Deus ex machina
“Não é o mais forte que sobrevive, nem o mais inteligente, mas o que melhor se adapta às mudanças.” (Leon C. Megginson)
Era um dia normal na vida do contínuo, em um determinado burgo, ligeiramente afastado da capital fluminense. Até que, em meio à confusão da programação da TV, ele se deparou com um mundo estranho e mágico, habitado por seres fantásticos. Estava acontecendo, afinal – e ele mal podia acreditar.
Chegara do trabalho por volta das dezenove, tomou um banho quente e preparou o jantar. Geralmente, comia qualquer coisa; após ter sido deixado pela mulher, com salvas de irresponsável e mentiroso (que ressoavam muitos anos depois), um macarrão instantâneo com ovos mexidos era-lhe suficiente.
“Desculpa esfarrapada”, foi o que ela disse. Agora, porém, ele podia provar. Estava ali, na TV. E a TV não mente jamais! “Muito em breve, seremos todos trocados por máquinas”, repetiu ele o que ouvira na repartição. Ele mesmo não havia acreditado. “O mercado de trabalho não é mais o mesmo: um funcionário ocupará a vaga de três; outros tantos prestarão serviços eventuais, esporádicos...”, comentou o gerente, num assombro, disfarçando enquanto girava a colherzinha na xícara branca de cerâmica. “Com esse negócio de inteligência artificial, ai vai ‘ferrar' tudo de vez”, concluiu e se afastou.

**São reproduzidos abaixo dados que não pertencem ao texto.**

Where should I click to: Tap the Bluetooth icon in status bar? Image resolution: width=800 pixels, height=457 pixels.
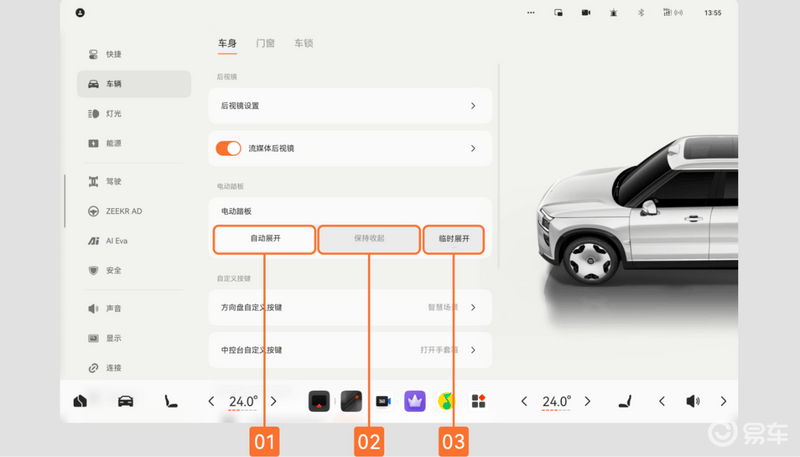[x=642, y=13]
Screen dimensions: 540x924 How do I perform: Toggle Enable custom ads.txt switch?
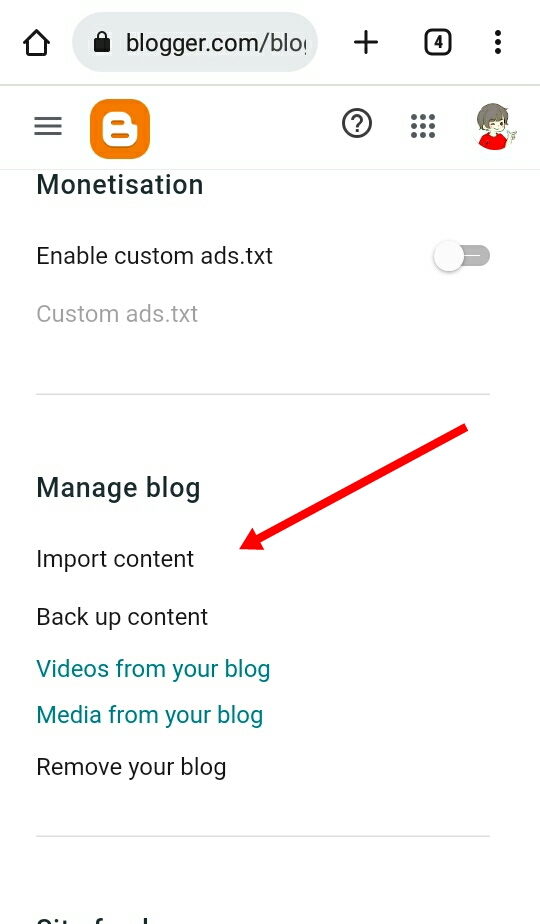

Puta que o pariu. Era verdade. A propaganda do intervalo comercial era enfática e assertiva. “Seus funcionários pedem-lhe aumentos? Tiram licenças médicas? Chegam atrasados? Protelam a produção? Seus problemas acabaram!”, estrugia a locutor em off enquanto imagens de funcionários nas mais variadas situações seguiam-se umas após as outras, simulando um escritório qualquer, assustadoramente similar ao seu emprego. A última imagem congelava feito uma polaroide e duas mãos a rasgaram ao meio. As cenas que a substituíram eram de homens feitos de lata: cabeça, pernas e braços ligados ao tronco por juntas de metal, sentados em mesas de escritório, digitando coisas em teclados de computador, com semblantes felizes.
“Não pode ser...”, pensou o contínuo, sentindo o corpo estremecer enquanto abandonava o jantar sobre a mesa de centro. Não era uma piada. A empresa de renome apresentava somente vantagens em se adotar o programa que o personagem metálico representava. Poder-se-ia perfeitamente abreviar de cinco a dez postos de trabalho, com aumento de produção, redução de prazos e custos, “por uma bagatela que sua empresa pode investir”.
Apoiou os cotovelos nas coxas e afundou o rosto entre as mãos. Não sabia se ligava para a ex-mulher e esfregava a verdade em sua cara ou se preparava um novo currículo. Ligar não, ela cobraria a pensão alimentícia. Não, não. Definitivamente não.
Desligou a TV. Quem sabe o que poderia surgir após os comerciais? No silêncio que se fez, teve uma epifania providencial, divina. Sagacíssima e oportuna revelação: nem tudo estava perdido. As máquinas poderiam até elaborar relatórios mais complexos, pagar contas e controlar sistemas. Poderiam até fazer café. Mas quem ia servi-lo? E a dose exata de açúcar, a medida perfeita de duas gotas e meia de adoçante? As máquinas não saberiam. Tampouco poderiam concordar com o chefe – ainda que estivesse equivocado; elogiar o novo corte de cabelo e suas ideias; rir de suas piadas; lavar o seu carro; buscar o Júnior na escola. Não, não. Definitivamente não. As máquinas não seriam capazes disso.
Ergueu-se, sentindo um sorriso enorme ocupar o rosto, e entrelaçou os dedos acima da cabeça, até estalarem, vigorosamente. Suspirou. Não perderia o emprego para um software, robô ou uma inteligência artificial. Nem mesmo para uma unidade qualquer de homo sapiens. Ao contrário, considerava-se, agora, perfeitamente apto a subir de posto. Gerente, quem sabe? “Conversa fiada!”, dirá a mulher. Agora, porém, ele podia provar.